### [WHAT YOU NEED TO DO]
Only the lines from the one containing "Where should I" through the end of the data are wanted, reproduced exactly and without pictures.

Start of DATA TO PROCESS

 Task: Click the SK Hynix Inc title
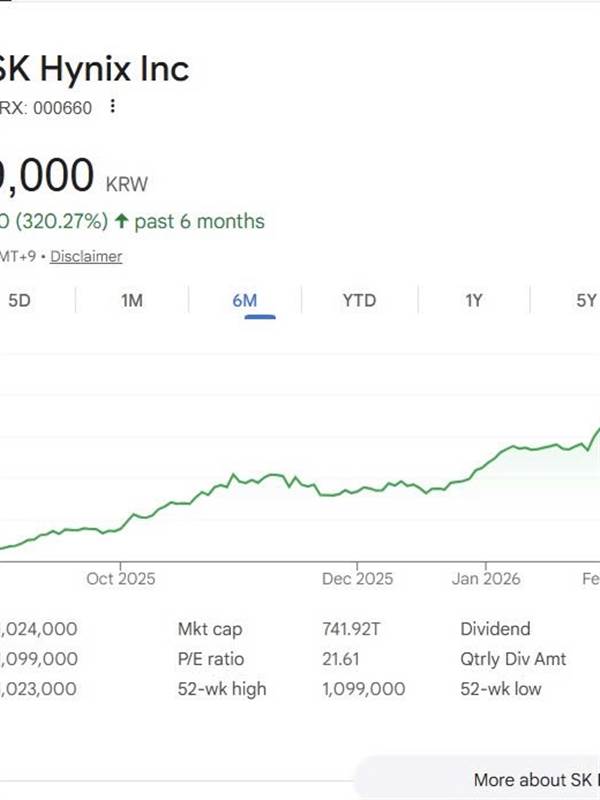[x=95, y=69]
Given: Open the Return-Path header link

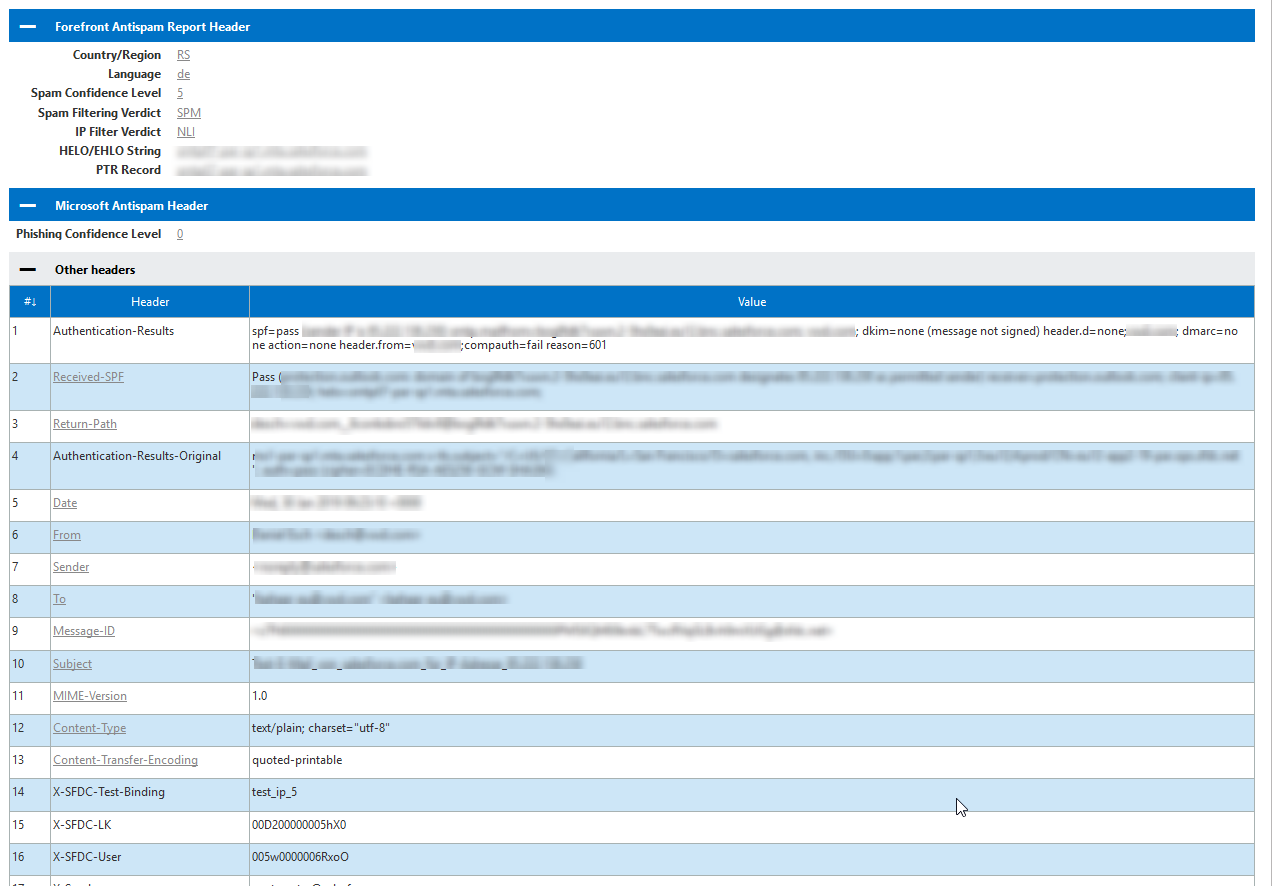Looking at the screenshot, I should click(x=84, y=423).
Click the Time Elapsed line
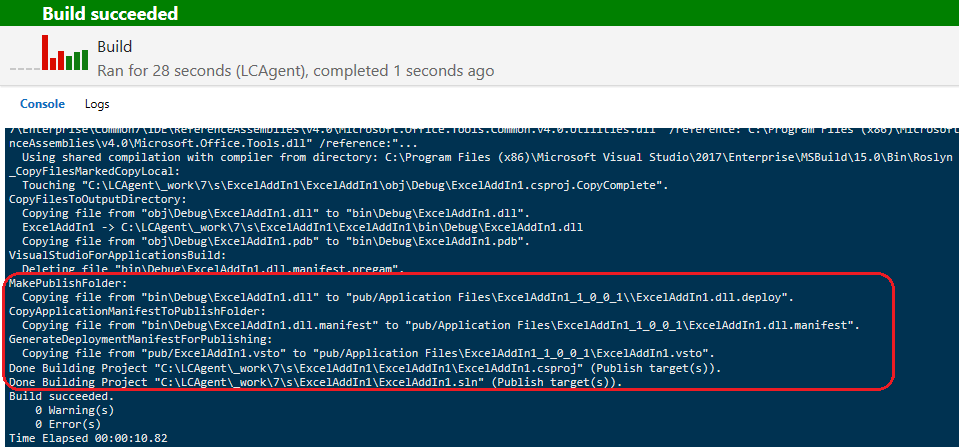This screenshot has height=447, width=959. click(x=88, y=438)

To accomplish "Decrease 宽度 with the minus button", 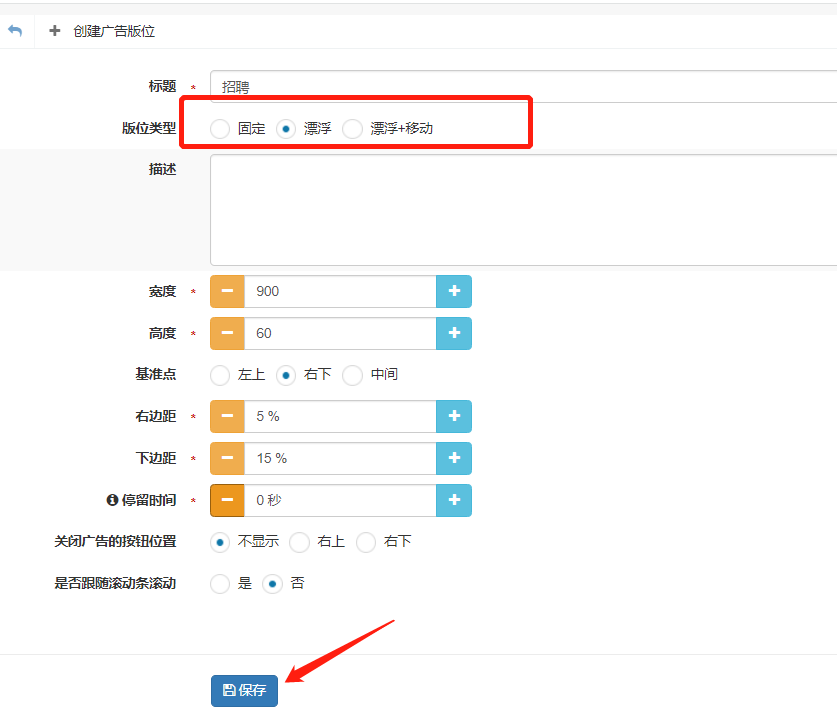I will coord(227,291).
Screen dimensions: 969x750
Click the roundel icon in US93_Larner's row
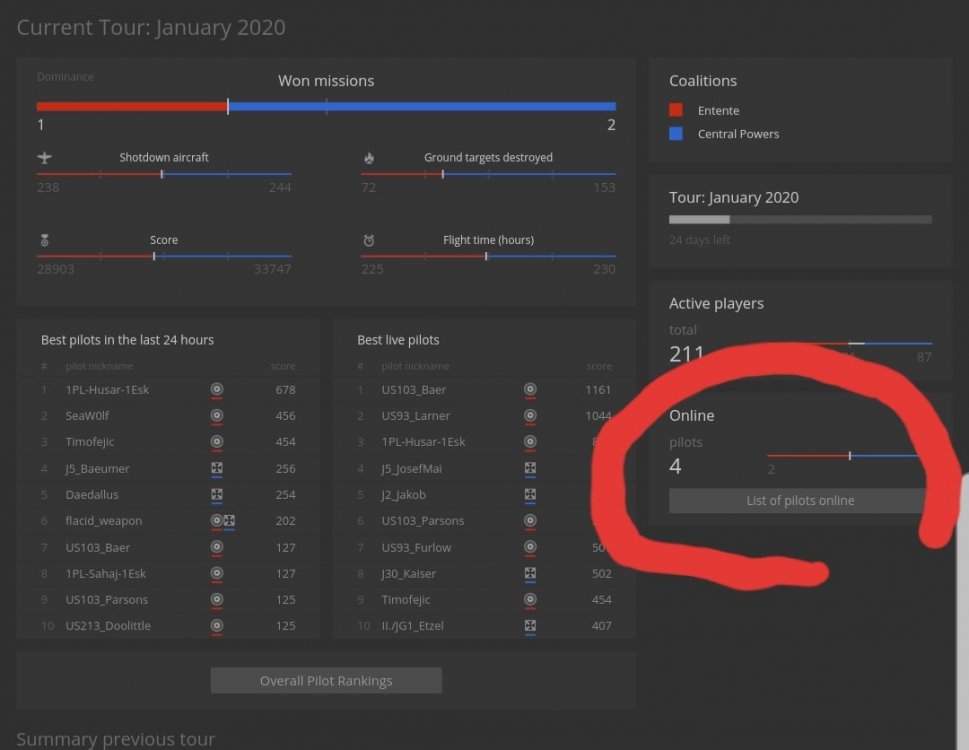click(530, 416)
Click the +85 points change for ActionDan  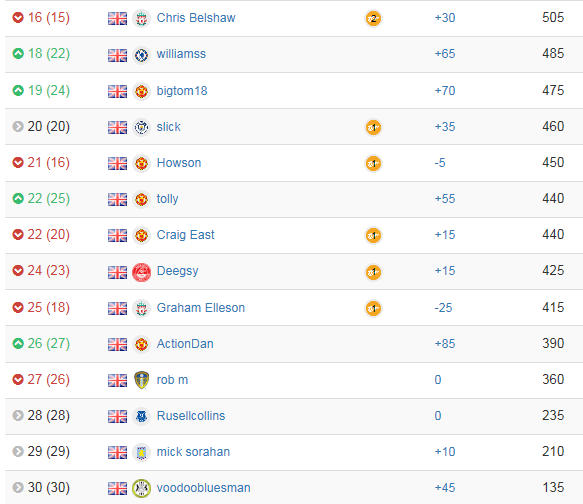coord(445,344)
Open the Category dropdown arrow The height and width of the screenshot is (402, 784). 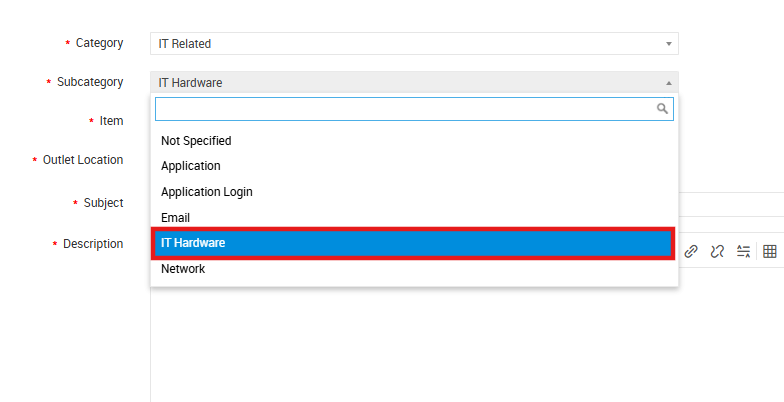tap(668, 44)
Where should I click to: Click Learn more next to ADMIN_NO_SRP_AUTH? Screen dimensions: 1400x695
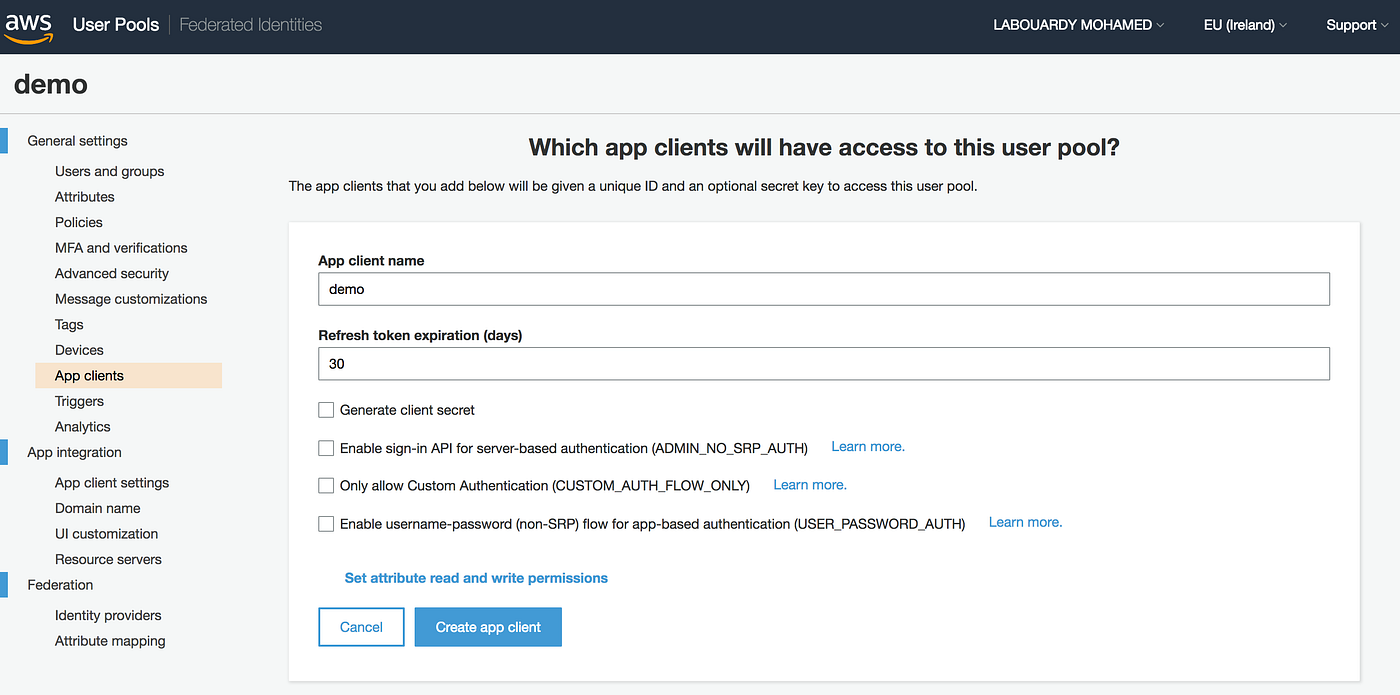tap(866, 446)
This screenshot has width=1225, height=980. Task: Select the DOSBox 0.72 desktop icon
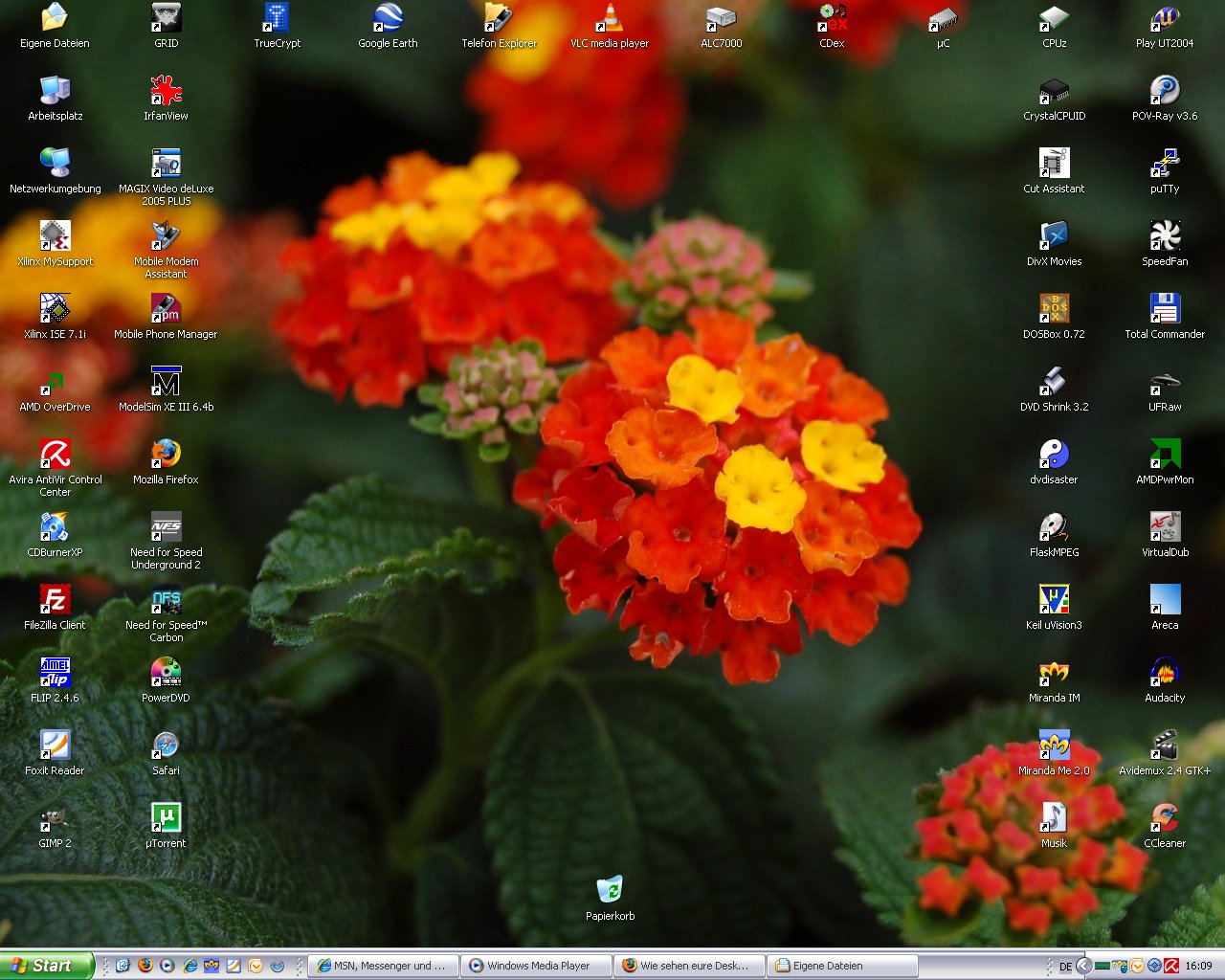tap(1054, 309)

End of DATA TO PROCESS

### [PROBLEM SOLUTION]
Where should I click to: Click Learn more next to ADMIN_NO_SRP_AUTH? Screen dimensions: 1400x695
tap(866, 446)
This screenshot has width=1225, height=980. Task: Select the DOSBox 0.72 desktop icon
tap(1054, 309)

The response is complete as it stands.